Everything Good Must Come to an End

The end of NaNoWriMo is upon me, which is good and bad. It’s good because I won’t have to feel the pressure of the 50,000 word count weighing on my shoulders, but it’s bad because I won’t have that pressure forcing me to write everyday. Without the deadline, I fear my writing life will go back to its sluggish pre-NaNoWriMo days. But that’s a worry for another day. For today, let’s talk about endings, and not the end of NaNoWriMo, but the end of my story.

Endings are inevitable. As a reader, you should see them coming from a safe distance and be safely eased into them by the author. Book endings shouldn’t fall on you like a surprise break-up. You should be able to sense the end is near. When I read Raymond Carver’s biography this summer, I knew what the end of the book meant: the death of Carver. Biographer Carol Sklenicka eased me into Carver’s death by slowly building the final scenes, developing his illness and final months, and hinting to the end with chapter titles. Even so, I still sobbed through the final chapter because knowing the end of a book is coming is very different from actually reading that end.

Obviously, your reader will know the end is coming just by looking at how many pages are left. The reader has a visual cue that the end is near, which means you better have done your job and created a successful ending. What makes a successful ending is up for debate. For some it may mean a wrap-up of events and your characters’ lives, complete with a bow on top. Others may prefer a more vague ending. Every story requires its own kind of ending. In Elissa Schappell’s essay, “Endings: Parting is Such Sweet Sorrow,” Schappell gives a crash course in the many types of endings a writer may choose from. There’s the “Doogie Howser ending” in which the narrator wraps up the story by sharing what valuable lesson they’ve learned from their experience. There are sad endings and there are happy endings, but whichever a writer chooses, the endings must be earned.

There is also the “open ending,” often employed by Raymond Carver, in which the story is cut off before a moment of epiphany or even a moment of violence (as in “Tell the Women We’re Going”). A few months back, I put a story on my blog in two different posts. My dad read the first post and then told me he liked my story. I explained to him that the story wasn’t finished yet, and he responded that he just assumed it was over because I tend to end my stories abruptly. I was a bit offended, but I also thought this a funny characterization. Honestly, I have to admit that I committed the same crime with a Carver story, thinking it had ended mid-action, even though there was at least another page left of the story I hadn’t noticed. I do appreciate the Carver technique for ending a short story, but I think it is much harder to get away with this in a novel.
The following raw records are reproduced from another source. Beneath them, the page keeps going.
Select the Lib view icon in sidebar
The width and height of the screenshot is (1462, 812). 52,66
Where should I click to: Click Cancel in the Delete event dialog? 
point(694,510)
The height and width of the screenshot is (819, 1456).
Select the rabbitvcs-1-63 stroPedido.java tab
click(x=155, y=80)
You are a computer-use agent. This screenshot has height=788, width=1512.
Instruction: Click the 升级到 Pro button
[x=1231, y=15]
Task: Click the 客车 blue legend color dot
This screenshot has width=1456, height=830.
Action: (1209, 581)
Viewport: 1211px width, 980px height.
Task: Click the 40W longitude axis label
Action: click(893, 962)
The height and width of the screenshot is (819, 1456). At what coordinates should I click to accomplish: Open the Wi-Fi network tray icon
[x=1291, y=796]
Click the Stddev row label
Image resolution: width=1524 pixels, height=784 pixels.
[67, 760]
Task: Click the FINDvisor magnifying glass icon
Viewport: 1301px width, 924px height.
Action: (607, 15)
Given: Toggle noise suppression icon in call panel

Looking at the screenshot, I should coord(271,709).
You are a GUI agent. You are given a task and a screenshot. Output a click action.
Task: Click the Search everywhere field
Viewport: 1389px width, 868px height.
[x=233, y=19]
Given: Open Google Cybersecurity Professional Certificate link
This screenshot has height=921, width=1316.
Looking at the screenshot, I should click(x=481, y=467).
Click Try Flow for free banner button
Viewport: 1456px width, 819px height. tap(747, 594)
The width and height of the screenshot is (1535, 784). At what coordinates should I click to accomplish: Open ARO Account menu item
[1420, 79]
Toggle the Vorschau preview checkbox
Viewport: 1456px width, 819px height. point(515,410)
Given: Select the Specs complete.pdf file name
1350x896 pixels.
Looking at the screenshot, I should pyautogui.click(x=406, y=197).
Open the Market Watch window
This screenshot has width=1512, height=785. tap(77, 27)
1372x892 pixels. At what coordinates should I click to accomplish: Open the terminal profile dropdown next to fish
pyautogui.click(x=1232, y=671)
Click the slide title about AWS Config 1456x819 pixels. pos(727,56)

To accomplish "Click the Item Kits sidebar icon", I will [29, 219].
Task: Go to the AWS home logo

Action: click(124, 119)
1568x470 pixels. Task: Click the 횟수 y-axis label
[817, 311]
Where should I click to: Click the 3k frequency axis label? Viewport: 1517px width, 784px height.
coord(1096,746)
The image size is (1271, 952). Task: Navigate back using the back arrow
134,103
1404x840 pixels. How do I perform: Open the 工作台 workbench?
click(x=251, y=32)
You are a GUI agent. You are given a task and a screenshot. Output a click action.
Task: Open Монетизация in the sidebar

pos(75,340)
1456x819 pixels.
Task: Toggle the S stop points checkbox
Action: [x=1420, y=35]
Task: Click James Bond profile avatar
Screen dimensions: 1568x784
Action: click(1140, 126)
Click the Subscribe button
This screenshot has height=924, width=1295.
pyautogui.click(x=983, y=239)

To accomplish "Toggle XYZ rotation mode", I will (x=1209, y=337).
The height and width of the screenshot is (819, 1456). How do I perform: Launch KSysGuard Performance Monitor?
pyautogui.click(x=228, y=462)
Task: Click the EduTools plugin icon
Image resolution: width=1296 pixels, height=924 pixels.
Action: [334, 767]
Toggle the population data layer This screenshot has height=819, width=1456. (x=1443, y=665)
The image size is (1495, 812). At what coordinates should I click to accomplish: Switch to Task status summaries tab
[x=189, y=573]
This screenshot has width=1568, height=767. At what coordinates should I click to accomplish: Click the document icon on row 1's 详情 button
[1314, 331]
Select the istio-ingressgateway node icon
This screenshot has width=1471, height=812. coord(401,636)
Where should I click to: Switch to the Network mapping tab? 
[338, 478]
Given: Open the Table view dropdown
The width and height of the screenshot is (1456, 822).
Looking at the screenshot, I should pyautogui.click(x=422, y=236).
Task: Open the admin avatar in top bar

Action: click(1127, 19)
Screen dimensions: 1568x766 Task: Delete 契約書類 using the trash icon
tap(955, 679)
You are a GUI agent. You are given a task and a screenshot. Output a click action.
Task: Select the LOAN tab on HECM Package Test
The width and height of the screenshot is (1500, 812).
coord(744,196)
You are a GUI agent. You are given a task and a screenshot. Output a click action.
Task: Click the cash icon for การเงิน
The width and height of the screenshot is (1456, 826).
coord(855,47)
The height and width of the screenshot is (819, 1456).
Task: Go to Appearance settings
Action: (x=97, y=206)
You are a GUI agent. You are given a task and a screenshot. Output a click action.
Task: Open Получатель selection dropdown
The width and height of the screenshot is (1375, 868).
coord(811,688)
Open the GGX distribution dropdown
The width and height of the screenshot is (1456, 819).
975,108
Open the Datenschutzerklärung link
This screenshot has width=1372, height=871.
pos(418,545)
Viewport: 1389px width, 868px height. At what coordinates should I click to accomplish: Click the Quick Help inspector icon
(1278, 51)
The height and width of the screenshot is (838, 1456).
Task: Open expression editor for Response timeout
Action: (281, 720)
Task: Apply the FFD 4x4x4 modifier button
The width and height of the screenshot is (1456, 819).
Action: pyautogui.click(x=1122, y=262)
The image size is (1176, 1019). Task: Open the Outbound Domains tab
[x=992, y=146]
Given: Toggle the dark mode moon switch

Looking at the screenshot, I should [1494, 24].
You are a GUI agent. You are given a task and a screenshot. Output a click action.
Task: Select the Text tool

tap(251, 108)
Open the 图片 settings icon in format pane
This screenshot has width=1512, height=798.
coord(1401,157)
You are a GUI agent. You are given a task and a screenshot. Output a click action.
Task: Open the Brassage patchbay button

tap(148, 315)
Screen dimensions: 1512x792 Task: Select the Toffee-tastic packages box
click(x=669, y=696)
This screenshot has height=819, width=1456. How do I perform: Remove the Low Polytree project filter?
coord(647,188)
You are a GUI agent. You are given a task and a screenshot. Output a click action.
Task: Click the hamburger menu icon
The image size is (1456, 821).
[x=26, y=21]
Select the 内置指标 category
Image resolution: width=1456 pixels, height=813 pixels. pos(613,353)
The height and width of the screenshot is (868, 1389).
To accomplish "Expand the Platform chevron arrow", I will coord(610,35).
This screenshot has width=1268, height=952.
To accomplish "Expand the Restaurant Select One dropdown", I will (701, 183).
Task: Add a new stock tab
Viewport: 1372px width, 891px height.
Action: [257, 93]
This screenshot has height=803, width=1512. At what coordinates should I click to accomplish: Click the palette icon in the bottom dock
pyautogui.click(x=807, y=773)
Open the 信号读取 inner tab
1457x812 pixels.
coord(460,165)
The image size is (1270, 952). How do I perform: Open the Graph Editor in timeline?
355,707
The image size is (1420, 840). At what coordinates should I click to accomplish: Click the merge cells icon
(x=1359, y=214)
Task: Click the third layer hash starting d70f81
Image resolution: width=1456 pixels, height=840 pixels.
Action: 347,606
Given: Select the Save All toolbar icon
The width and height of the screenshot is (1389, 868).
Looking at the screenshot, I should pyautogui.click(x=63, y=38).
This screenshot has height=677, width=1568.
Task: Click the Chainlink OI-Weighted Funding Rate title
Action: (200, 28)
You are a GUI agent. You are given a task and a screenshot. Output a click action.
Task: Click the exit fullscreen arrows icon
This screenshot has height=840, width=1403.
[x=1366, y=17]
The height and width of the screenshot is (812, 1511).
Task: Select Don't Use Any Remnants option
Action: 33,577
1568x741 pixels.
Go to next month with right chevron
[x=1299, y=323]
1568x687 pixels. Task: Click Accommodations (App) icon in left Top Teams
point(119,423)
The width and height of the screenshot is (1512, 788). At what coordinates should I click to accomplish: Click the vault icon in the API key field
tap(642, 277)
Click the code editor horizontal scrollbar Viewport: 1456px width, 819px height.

Another technique, according to Schappell, is the “symmetrical ending.” She warns that writers must be careful with this kind of ending, or any ending that necessitates a lot of cleverness. Since I was participating in NaNoWriMo and challenging myself already, I figured I may as well challenge myself with the symmetrical ending. To be honest, I didn’t pick the ending of my book because this was the type of ending I wanted. I picked it because it felt right to my character’s story. The book opens with my main character receiving a rejection letter from the only MFA program she applied to. The next eight months follow her trying to figure out what to do next. At the risk of giving away the ending before I’ve finished writing it, I’ll say that the action in the last few pages mirror those in the first pages. This ending felt right to me because I wanted to show a character coming full-circle in her life.

Endings are different for everyone, and they aren’t easy. I’ll end this post with an embarrassing confession. This past summer I read Julian Barnes’s Man Booker Prize winning novel The Sense of an Ending. The book focused a lot on the passing of time and on endings. When I read the end of the book, I honestly wasn’t sure what happened. There was some kind of big reveal, and I’m pretty sure I understand what the plot twist was, but I’m still not entirely sure. I felt embarrassed that I didn’t understand this fancy British book, and I was so stubborn about it that I refused to go back and reread the ending because I thought that would be the same as admitting I didn’t understand it.